→ YOUR TASK: Can you put these lines into a numbered list, skipping any blank ones and leaving the pictures out?

[Entries for finding words and elements]
◇ ◇ ◇ ◇ ◇ ◇ ◇

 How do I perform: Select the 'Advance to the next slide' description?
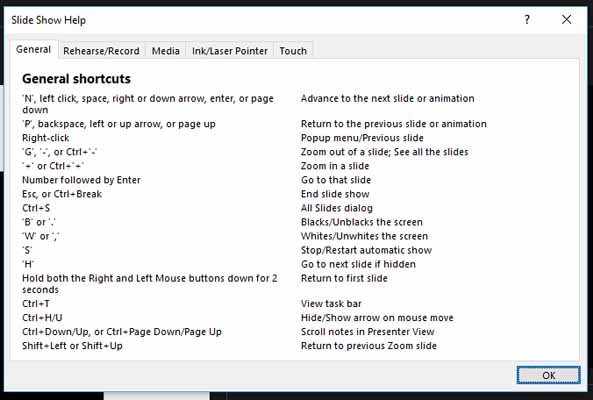click(x=388, y=98)
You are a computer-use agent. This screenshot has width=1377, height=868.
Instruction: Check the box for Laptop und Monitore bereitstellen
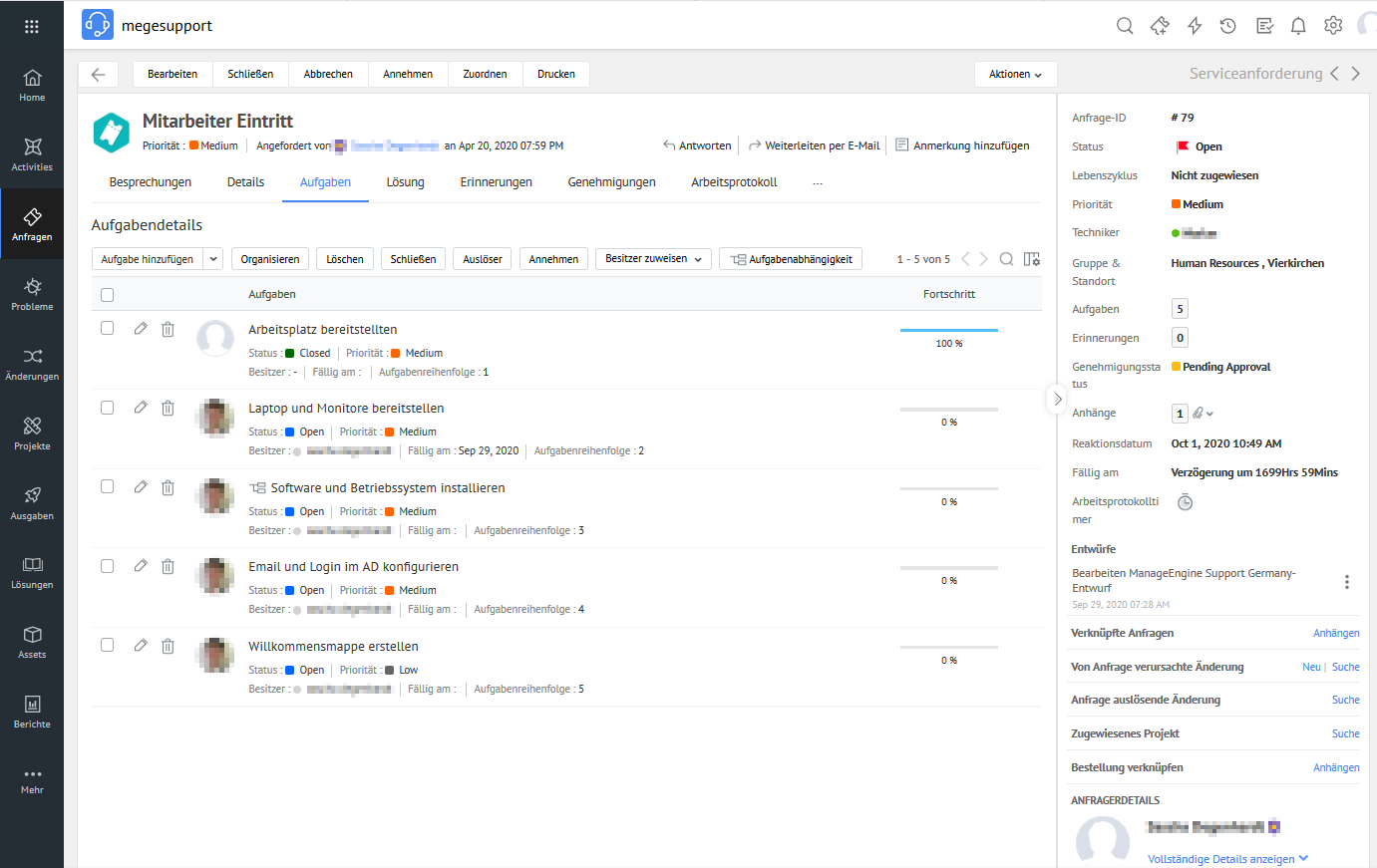(108, 408)
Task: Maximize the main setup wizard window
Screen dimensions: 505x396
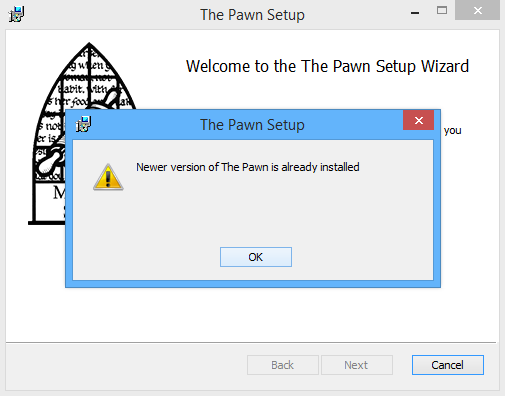Action: (x=442, y=10)
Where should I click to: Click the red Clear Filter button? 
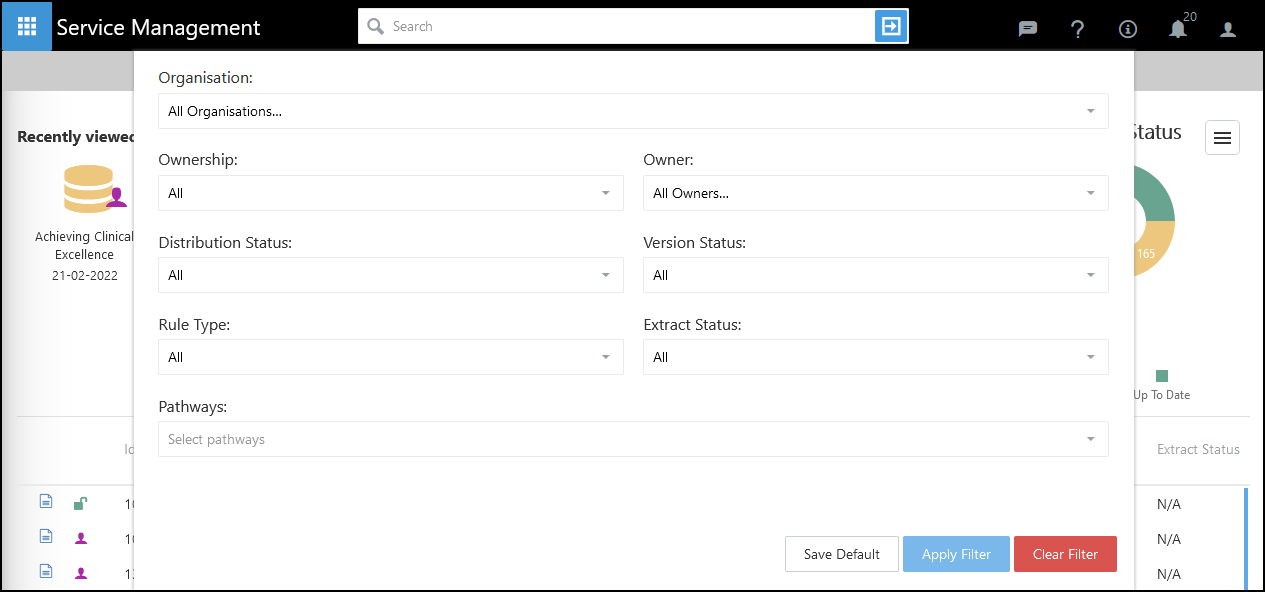coord(1065,554)
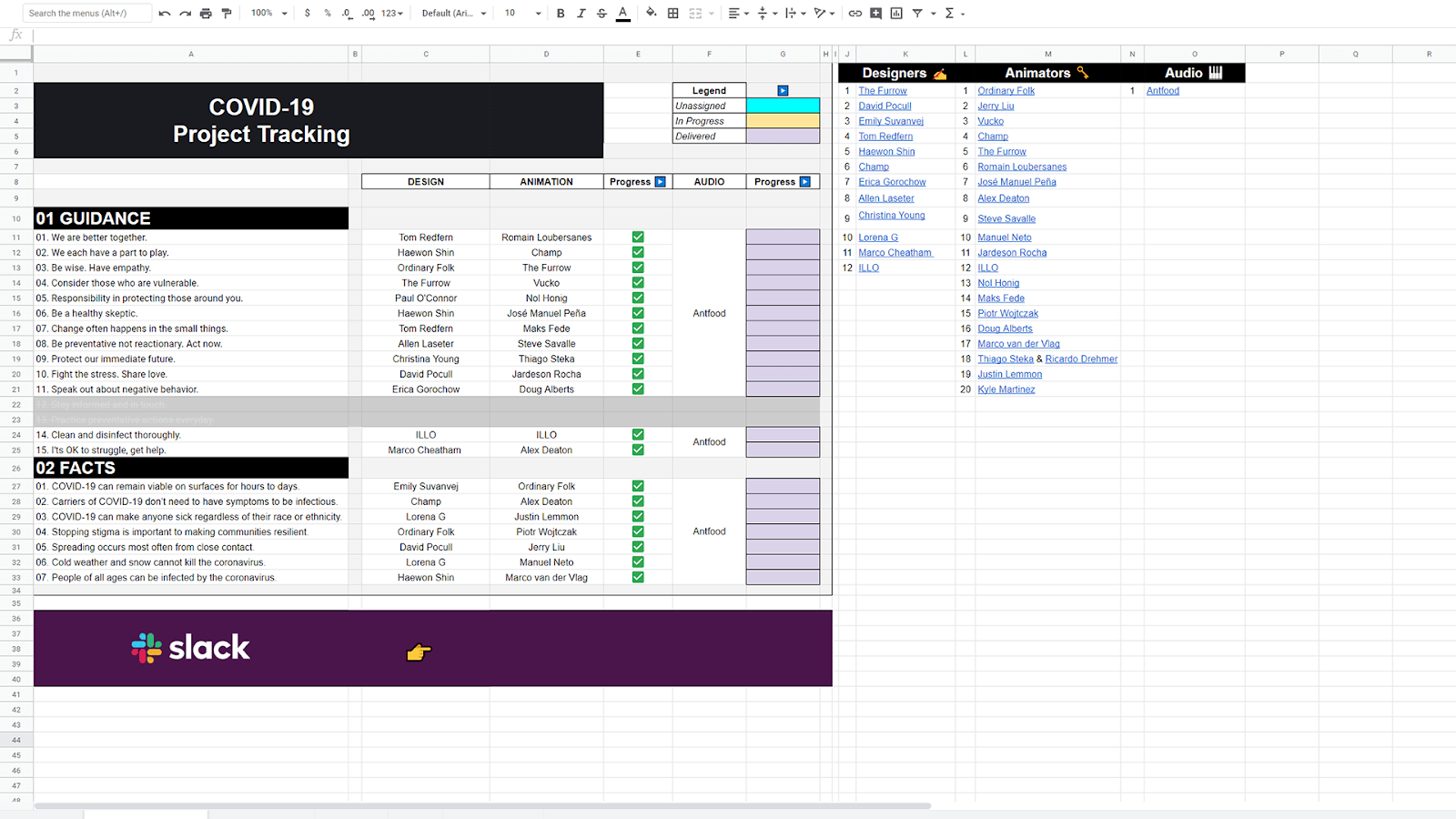
Task: Open the Romain Loubersanes animator link
Action: click(1022, 167)
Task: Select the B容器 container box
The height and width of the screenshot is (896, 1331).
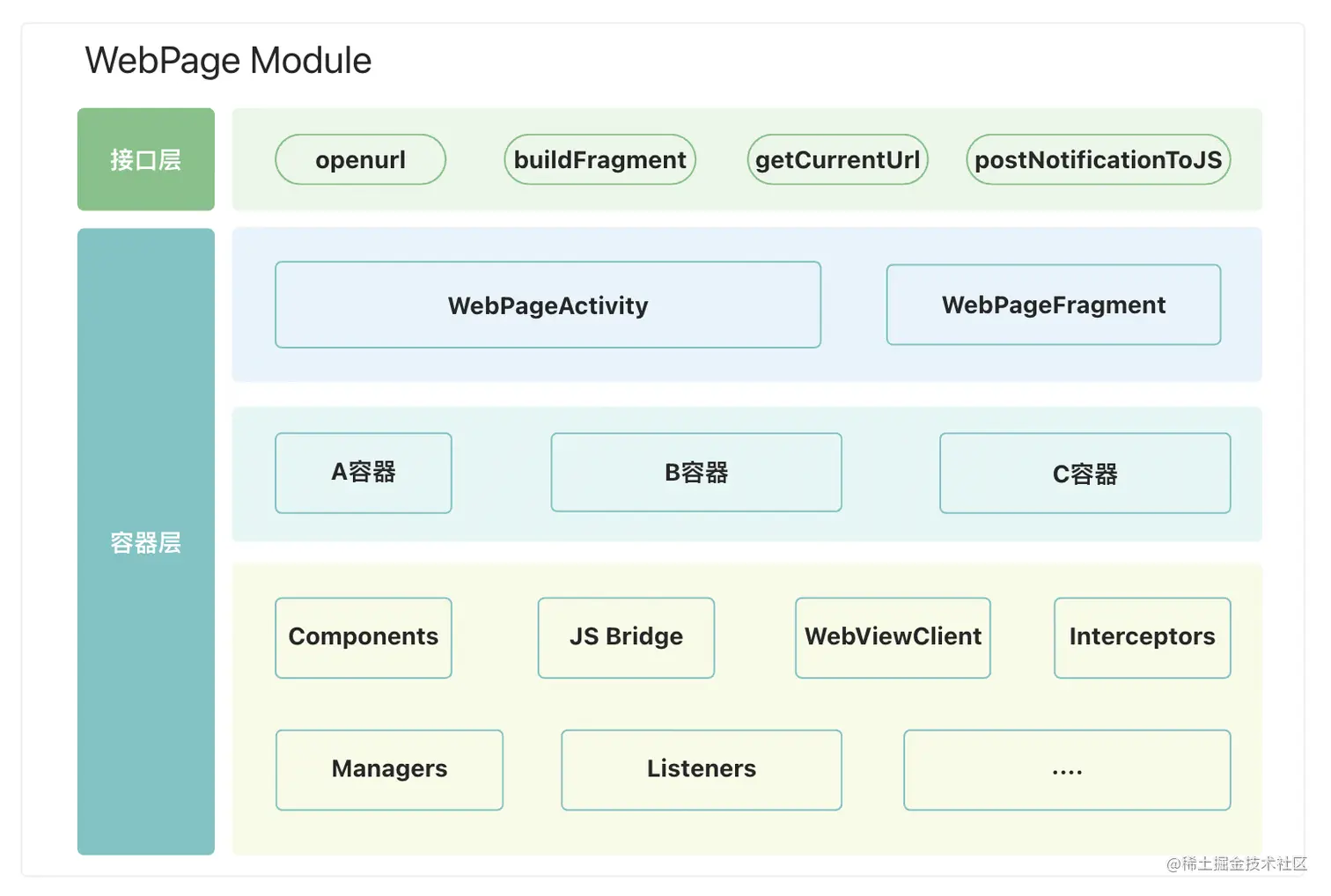Action: [x=695, y=473]
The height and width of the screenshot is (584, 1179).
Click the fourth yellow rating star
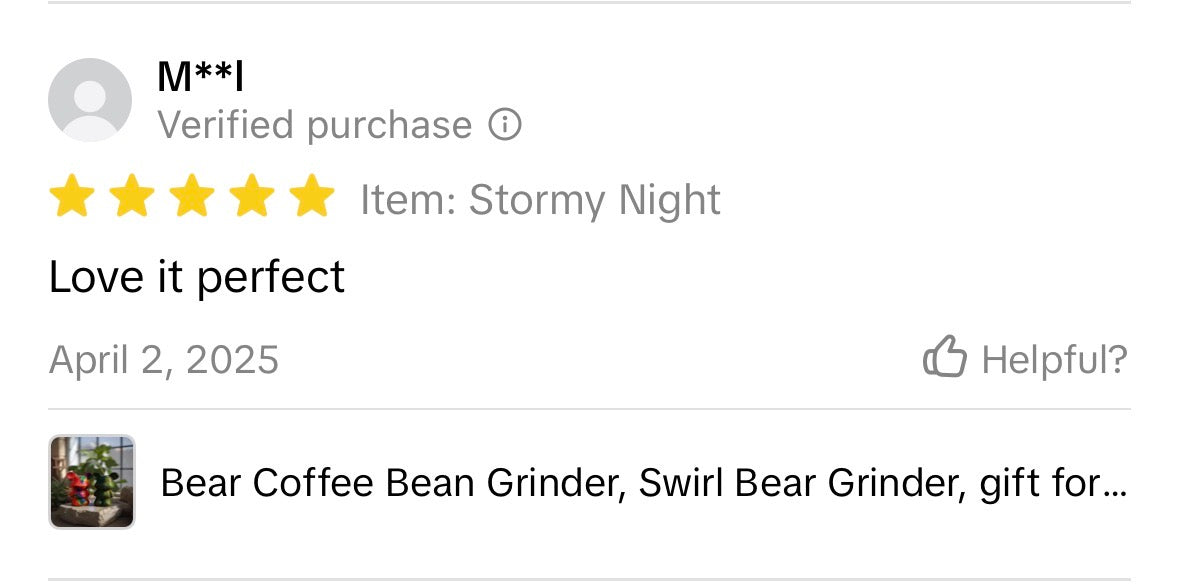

◇ ◇ ◇ ◇ ◇ ◇ ◇

→ SOLVED PROBLEM:
1.  How do I perform: Select the 'Advance to the next slide' description?
2. click(x=388, y=98)
3. You are a computer-use agent. This screenshot has width=1377, height=868.
4. Instruction: Check the box for Laptop und Monitore bereitstellen
5. (108, 408)
6. Task: Maximize the main setup wizard window
7. Screen dimensions: 505x396
8. Action: (x=442, y=10)
9. Where should I click to: Click the red Clear Filter button? 
10. coord(1065,554)
11. Task: Open the Romain Loubersanes animator link
12. Action: click(1022, 167)
13. Task: Select the B容器 container box
14. The height and width of the screenshot is (896, 1331).
15. Action: [x=695, y=473]
16. The height and width of the screenshot is (584, 1179).
17. Click the fourth yellow rating star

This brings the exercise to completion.